The Smurfs: A Flickcharter’s Movie Review
When I first heard that The Smurfs was being made, I was amused. When I first learned that it was going to bring them into our world, I was disinterested. When I was offered free passes to see it, I decided the price was right and rolled the dice on it. Sitting behind us was a family with a little girl who agreed to tell me what she thought of it when it was over, because I suspect most people reading a review of The Smurfs are just as interested in knowing whether their kids will enjoy it as they are in learning if they as adults can endure it. I’m pleased to report that I think both segments of viewers should find their expectations met and maybe even exceeded.
The story is admittedly rather straightforward and simple: Gargamel (Hank Azaria) pursues the Smurfs through a hole (“vortex” as Brainy Smurf reminds us) into New York City. There, the Smurfs encounter Patrick (Neil Patrick Harris), an advertising designer under the gun to create a campaign for a cosmetics company. Patrick and his wife Grace (the adorable Jayma Mays) are expecting the birth of their first child, which can be a testing period for anyone—much less a couple harboring six Smurfs. The theme of fatherhood plays throughout the film as Patrick learns from Papa Smurf (voiced by Jonathan Winters) what it means to have others depending on you.
Children in the audience seemed to get a kick out of the frequent action sequences (I estimate no ten-minute interval passes without one). The Smurfs has much less confidence in its target audience’s attention span than did last year’s Best Animated Feature winner, Toy Story 3. Adults, I suspect, would rather see movies where the emphasis is on story and character development as opposed to showcasing the capabilities of 3D technology. Of the Smurfs, I found Grumpy Smurf (voiced by George Lopez) the funniest. Lopez’s dialog consists largely of a complaining, derogatory commentary of what’s happening and he sounds less a part of the movie and more what you’d expect from a Mystery Science Theater 3000 commentary. Also, I give kudos to Katy Perry for voicing Smurfette as sweet, rather than as flirtatious or risqué.

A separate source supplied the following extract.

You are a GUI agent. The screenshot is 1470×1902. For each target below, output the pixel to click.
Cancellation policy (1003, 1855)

There are no less than three toilet-centric gags, but before anyone turns up their nose at The Smurfs I’d like to point out this is the same stuff that propelled Bridesmaids to the top of the comedy heap earlier this year. If you reacted with laughter rather than indignation to Melissa McCarthy using a bathroom sink as a toilet, you shouldn’t be too bothered by Gargamel mistaking a wine bucket for that purpose in a restaurant. Despite these last few remarks, The Smurfs isn’t terribly crude and doesn’t try to see how many innuendoes it can flaunt. Most parents should not be embarrassed by anything in this movie.

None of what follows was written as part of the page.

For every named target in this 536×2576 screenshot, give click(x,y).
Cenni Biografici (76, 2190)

The humor that appealed most to me, and I suspect most adults in the theater, was the stuff with Gargamel interacting with his cat Azrael (voiced by Frank Welker). Azaria is a master of cartoonish byplay and his performance is pitch-perfect for a story with the lighthearted tone of The Smurfs. Fans of Azaria will be quite entertained; it’s the funniest I’ve seen him in a movie since Mystery Men. His Gargamel channels Willem Dafoe’s performance as Max Shreck in Shadow of the Vampire, only Azaria was free to go farther over the top than was Dafoe.

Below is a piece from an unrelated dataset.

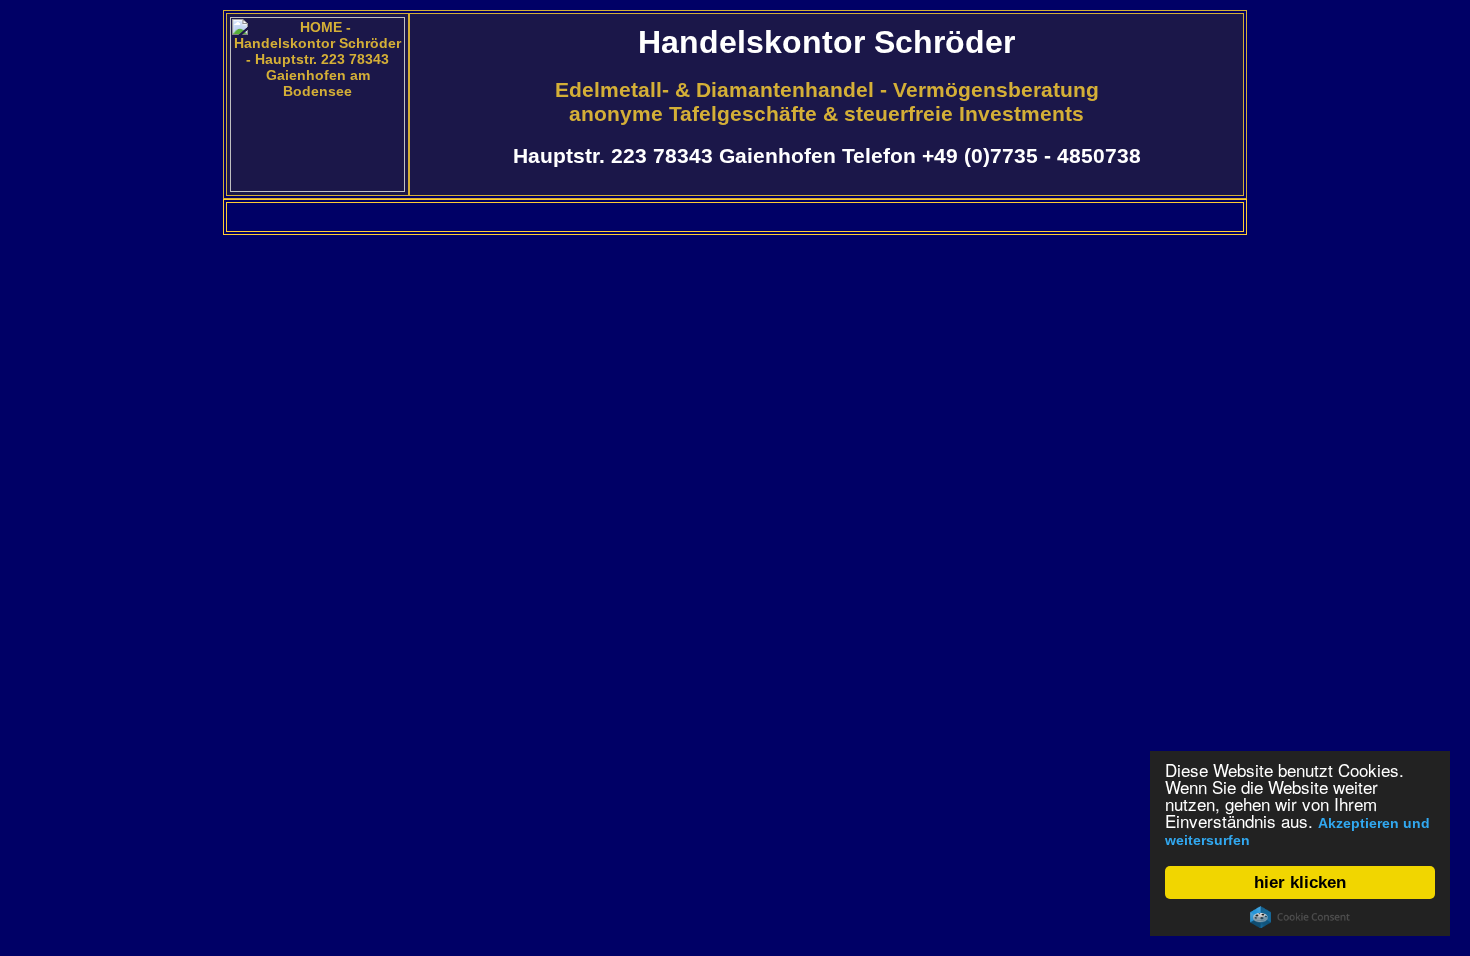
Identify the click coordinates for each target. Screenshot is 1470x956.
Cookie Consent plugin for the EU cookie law (1300, 917)
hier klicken (1300, 882)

One last complaint I have is that there are depictions of cartoon-style violence with real characters that I found uncomfortable to watch. Parents of impressionable young children should be particularly aware that there are several acts involving Azrael. I would hate for someone to find out the hard way that their child came home and tried to do those things to the family’s cat. If you’re uncomfortable with little Johnny and little Susie watching Wile E. Coyote fall off a cliff repeatedly, you may not want to take them to see The Smurfs.
When I asked the little girl sitting behind me whether she enjoyed it, she smiled and said, “Yes.” I got the same enthused response when I asked if she laughed, and whether she thought other little girls her age would like it. She seemed to know what she was talking about.
Your children aren’t going to really learn any values from The Smurfs, but if you’re comfortable with spending the time and money to indulge in some vapid humor-driven fun, it may be a more palatable offering at the theater than the rest of the offerings which skew toward older audiences demanding darker content.
For those wanting to know whether to see the 2D or 3D release, I actually recommend the 3D, because The Smurfs feels like an exhibition for that format. As previously mentioned, there’s something happening during every other scene that involves large action set pieces heavily reliant on 3D. I suspect that 2D audiences will be far less wowed by the action sequences, as they were clearly staged to be presented in 3D.
The Smurfs is currently ranked #962 out of 1,052 movies on my Flickchart.